19/02/2026
Ontem, quarta-feira de Cinzas iniciou-se o tempo da Quaresma.
Tempo de silêncio, introspecção e de reconciliação.
Aqui vos deixo a mensagem do nosso pároco para este Tempo.
Neste tempo santo da Quaresma, a Igreja convida a caminhar com o coração voltado para o Senhor, renovando a fé, fortalecendo a esperança e praticando a caridade. Inspirados pelo lema que nos orienta pastoralmente em Diocese: “Pacientes na tribulação” (cf. Rm 12,12), somos chamados a viver este tempo como uma verdadeira escola de confiança em Deus, um tempo de escuta e de discernimento maturado na profundidade do coração.
Toda a Quaresma é uma longa e profunda celebração do Mistério Pascal do Senhor, fonte inesgotável e perene de salvação e de toda a vida cristã. A participação na Páscoa de Jesus foi o que de mais decisivo aconteceu na nossa vida. Na verdade, nascemos de novo, no dia do nosso Batismo. Essa vida nova, vida em Cristo morto e Ressuscitado consolidou-se no sacramento da Confirmação que nos garante o dom permanente do Espírito Santo e nutre-se em cada dia na Eucaristia, saboreando o Pão entregue para a vida do mundo até atingirmos a plenitude da vida na Casa do Pai. Agora, durante 40 dias somos chamados a uma caminhada, a uma peregrinação interior em que guiados pela Palavra, somos convidados a abrir o nosso coração ao Senhor.

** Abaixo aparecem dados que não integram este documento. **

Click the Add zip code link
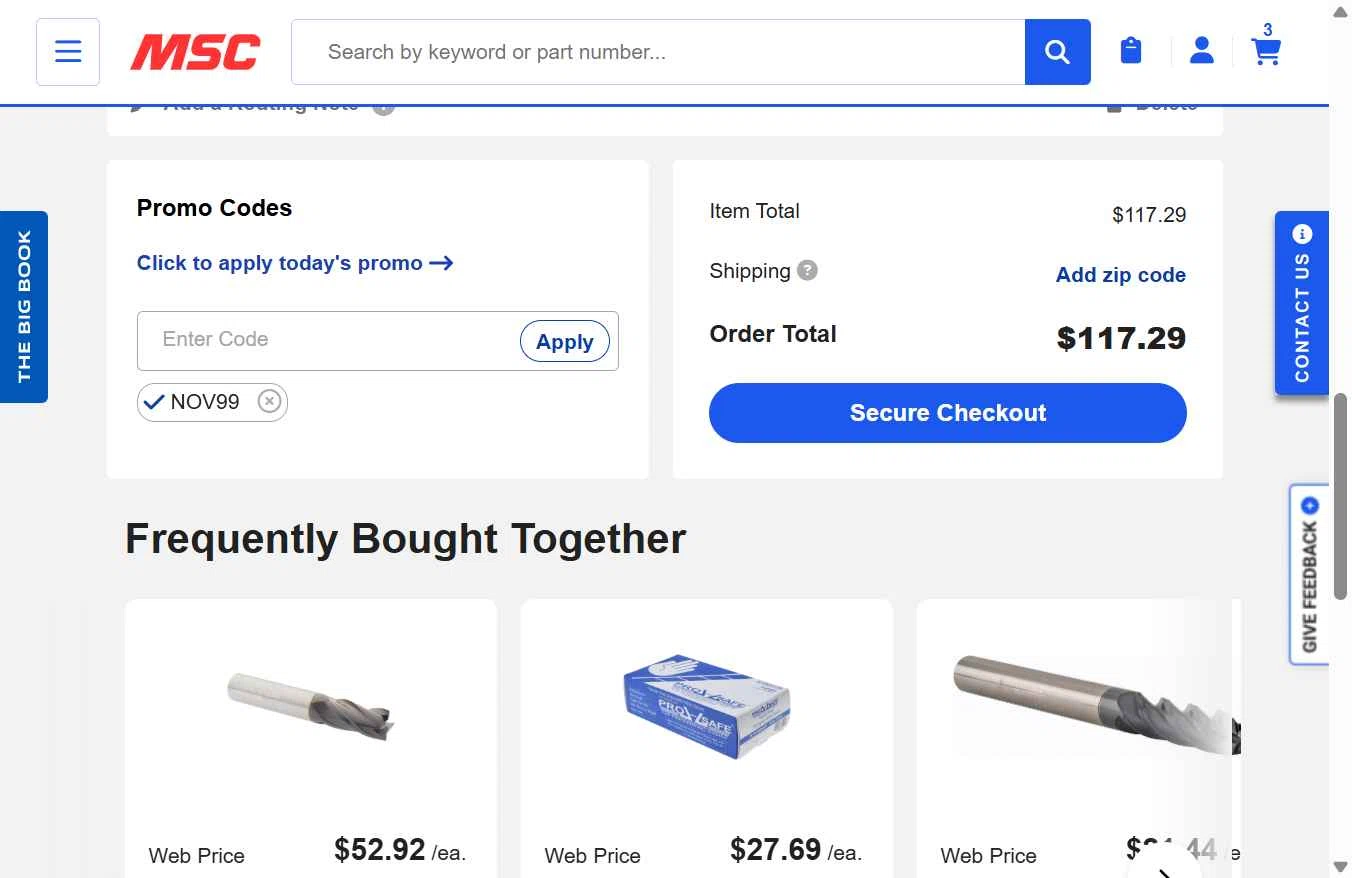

Ser cristão é viver por Cristo, viver com Cristo, viver em Cristo! E para nos encontrarmos com Jesus Cristo precisamos de “descentrarmo-nos” de nós próprios, de nos “esvaziarmos”, de mudarmos o coração. Numa palavra: conversão! Convertermo-nos significa abandonarmos as obras contrárias à vontade divina, as obras do pecado e abrirmo-nos aos planos de Deus. É acreditarmos na Boa Nova, isto é, descobrirmos em Cristo a realização do plano de Deus e aderirmos a Ele e à sua mensagem com todo o coração, não obstante as dificuldades e seduções que encontramos no caminho.
Iluminados pela força vivificante do Evangelho, aceitemos como cristãos saborear o dom da Palavra, que Deus oferece como alimento vigoroso para darmos fecundidade à nossa fé, profundidade à esperança e plenitude ao nosso amor. Precisamos fazer de Deus e de Cristo a opção fundamental da nossa vida.

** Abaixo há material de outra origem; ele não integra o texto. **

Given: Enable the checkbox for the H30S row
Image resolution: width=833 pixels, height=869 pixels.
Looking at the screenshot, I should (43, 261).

A Carta aos romanos, ensina que a tribulação se vence com a paciência. Esta não é resignação passiva, mas perseverança ativa. É permanecer firmes mesmo quando o peso da cruz parece maior que nossas forças. A tribulação faz parte da condição humana, mas, iluminada por Cristo, torna-se caminho de amadurecimento e santificação. Contemplando Jesus Cristo no deserto, vemos que Ele enfrentou a tentação, o sofrimento e a solidão com fidelidade ao Pai. A sua vitória nos encoraja a enfrentar as nossas próprias lutas com coragem e serenidade. A paciência nasce da certeza de que Deus caminha connosco e jamais nos abandona.
Peçamos a intercessão da Virgem Maria, que permaneceu firme ao pé da cruz do Senhor, exemplo sublime de confiança, paciência e esperança. Que ela, Mãe da Consolação, nos ensine a esperar no Senhor mesmo nas horas mais difíceis da nossa vida.
Que este tempo quaresmal possa nos conduzir a uma Páscoa verdadeiramente renovada, certos de que, após a cruz, sempre floresce a ressurreição e a vida!